--- START ---
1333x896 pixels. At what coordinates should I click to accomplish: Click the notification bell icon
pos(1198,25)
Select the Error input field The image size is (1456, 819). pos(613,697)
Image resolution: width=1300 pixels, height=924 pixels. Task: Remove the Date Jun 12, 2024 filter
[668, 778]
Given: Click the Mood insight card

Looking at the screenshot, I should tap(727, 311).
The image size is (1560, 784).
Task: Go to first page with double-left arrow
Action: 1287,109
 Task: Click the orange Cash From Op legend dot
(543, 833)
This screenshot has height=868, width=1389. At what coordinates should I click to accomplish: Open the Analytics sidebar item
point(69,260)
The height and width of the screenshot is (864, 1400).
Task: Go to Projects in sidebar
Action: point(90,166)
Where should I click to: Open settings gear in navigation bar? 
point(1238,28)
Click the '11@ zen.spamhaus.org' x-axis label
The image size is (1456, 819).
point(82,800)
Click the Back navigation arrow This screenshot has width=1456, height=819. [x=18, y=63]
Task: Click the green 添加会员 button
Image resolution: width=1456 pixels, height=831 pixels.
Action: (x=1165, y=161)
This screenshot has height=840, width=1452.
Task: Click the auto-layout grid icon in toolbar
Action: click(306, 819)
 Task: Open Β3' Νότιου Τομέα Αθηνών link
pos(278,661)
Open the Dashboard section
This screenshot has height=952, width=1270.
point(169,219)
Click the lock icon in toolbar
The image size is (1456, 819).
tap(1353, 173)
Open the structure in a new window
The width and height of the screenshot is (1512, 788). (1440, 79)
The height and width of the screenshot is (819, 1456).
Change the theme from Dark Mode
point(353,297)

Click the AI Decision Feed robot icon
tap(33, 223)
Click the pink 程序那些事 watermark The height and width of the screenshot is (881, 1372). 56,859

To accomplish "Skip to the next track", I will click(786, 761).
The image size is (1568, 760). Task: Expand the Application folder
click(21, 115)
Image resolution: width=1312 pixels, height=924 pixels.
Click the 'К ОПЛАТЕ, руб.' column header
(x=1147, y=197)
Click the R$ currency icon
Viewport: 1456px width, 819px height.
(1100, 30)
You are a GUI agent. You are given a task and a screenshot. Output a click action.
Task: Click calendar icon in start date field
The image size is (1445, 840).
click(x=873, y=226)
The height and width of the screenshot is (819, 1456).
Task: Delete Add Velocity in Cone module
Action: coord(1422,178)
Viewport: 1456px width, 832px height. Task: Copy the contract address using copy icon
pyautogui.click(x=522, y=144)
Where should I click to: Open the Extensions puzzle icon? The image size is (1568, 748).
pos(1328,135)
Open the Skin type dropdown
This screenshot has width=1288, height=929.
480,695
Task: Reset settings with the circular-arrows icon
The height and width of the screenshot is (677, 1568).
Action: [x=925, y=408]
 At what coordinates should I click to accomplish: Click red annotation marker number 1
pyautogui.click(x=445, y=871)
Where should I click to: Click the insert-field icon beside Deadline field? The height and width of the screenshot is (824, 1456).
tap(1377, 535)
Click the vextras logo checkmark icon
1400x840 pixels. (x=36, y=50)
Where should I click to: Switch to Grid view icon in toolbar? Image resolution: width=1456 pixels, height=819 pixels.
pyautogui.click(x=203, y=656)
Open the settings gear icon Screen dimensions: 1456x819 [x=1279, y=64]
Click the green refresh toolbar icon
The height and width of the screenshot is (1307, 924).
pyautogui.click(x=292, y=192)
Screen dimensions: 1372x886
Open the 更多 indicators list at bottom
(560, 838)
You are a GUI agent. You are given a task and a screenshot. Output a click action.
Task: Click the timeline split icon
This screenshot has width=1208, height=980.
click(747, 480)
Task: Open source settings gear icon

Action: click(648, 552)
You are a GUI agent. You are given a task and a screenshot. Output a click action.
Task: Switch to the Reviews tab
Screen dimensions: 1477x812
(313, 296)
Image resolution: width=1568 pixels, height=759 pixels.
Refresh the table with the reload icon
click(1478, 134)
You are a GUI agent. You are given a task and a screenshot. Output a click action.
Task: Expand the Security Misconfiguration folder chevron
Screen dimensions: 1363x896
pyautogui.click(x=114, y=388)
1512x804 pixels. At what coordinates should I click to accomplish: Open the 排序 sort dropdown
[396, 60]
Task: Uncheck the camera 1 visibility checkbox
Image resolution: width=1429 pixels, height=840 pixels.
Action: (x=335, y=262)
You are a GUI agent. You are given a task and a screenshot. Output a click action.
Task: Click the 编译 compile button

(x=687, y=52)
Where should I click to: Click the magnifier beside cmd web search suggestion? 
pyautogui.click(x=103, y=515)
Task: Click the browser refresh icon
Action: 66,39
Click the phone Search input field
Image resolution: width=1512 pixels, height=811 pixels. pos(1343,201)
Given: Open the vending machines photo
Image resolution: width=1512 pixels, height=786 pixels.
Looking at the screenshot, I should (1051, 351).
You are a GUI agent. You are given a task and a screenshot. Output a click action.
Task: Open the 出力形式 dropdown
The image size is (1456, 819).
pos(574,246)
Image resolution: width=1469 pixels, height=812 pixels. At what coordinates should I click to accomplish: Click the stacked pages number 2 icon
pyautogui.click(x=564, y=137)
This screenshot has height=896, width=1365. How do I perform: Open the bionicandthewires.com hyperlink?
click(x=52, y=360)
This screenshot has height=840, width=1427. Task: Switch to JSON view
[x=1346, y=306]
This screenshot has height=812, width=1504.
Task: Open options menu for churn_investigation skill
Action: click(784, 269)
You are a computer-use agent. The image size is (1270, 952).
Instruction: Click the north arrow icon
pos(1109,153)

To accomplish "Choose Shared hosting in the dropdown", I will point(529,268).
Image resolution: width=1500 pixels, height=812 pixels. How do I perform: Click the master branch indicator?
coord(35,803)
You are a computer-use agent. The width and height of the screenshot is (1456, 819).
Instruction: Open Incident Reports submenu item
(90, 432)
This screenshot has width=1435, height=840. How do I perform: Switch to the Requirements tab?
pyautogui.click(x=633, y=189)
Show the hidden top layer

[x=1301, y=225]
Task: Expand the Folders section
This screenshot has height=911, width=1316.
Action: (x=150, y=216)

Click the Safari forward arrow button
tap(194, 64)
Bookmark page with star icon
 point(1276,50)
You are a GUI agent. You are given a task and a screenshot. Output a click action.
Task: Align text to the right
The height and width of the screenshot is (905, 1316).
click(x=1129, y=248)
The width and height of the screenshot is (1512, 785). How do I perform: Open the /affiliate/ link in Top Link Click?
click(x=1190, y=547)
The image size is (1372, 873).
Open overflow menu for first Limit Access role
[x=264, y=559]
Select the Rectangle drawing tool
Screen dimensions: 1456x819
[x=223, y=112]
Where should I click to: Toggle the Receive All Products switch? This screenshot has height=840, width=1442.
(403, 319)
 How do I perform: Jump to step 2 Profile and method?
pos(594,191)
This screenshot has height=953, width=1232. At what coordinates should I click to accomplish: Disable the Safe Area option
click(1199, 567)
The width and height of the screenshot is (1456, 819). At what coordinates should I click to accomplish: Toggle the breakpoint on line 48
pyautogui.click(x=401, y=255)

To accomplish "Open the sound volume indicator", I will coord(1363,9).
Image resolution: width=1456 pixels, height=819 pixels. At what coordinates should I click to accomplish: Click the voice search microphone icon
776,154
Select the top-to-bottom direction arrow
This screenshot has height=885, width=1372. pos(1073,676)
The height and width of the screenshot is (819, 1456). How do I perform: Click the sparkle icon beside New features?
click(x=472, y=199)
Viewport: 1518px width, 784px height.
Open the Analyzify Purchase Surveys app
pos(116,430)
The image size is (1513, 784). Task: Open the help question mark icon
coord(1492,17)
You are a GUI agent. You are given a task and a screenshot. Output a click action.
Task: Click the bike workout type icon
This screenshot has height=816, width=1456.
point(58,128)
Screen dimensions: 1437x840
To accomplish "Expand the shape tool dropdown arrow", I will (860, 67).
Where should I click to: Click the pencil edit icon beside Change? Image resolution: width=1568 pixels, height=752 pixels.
--- END ---
REQUIRED WORK:
Would you please return all lines of the data that include the word "computer"?

FINAL ANSWER:
You are a computer-use agent. The image size is (1270, 952).
You are a computer-use agent. The width and height of the screenshot is (1456, 819).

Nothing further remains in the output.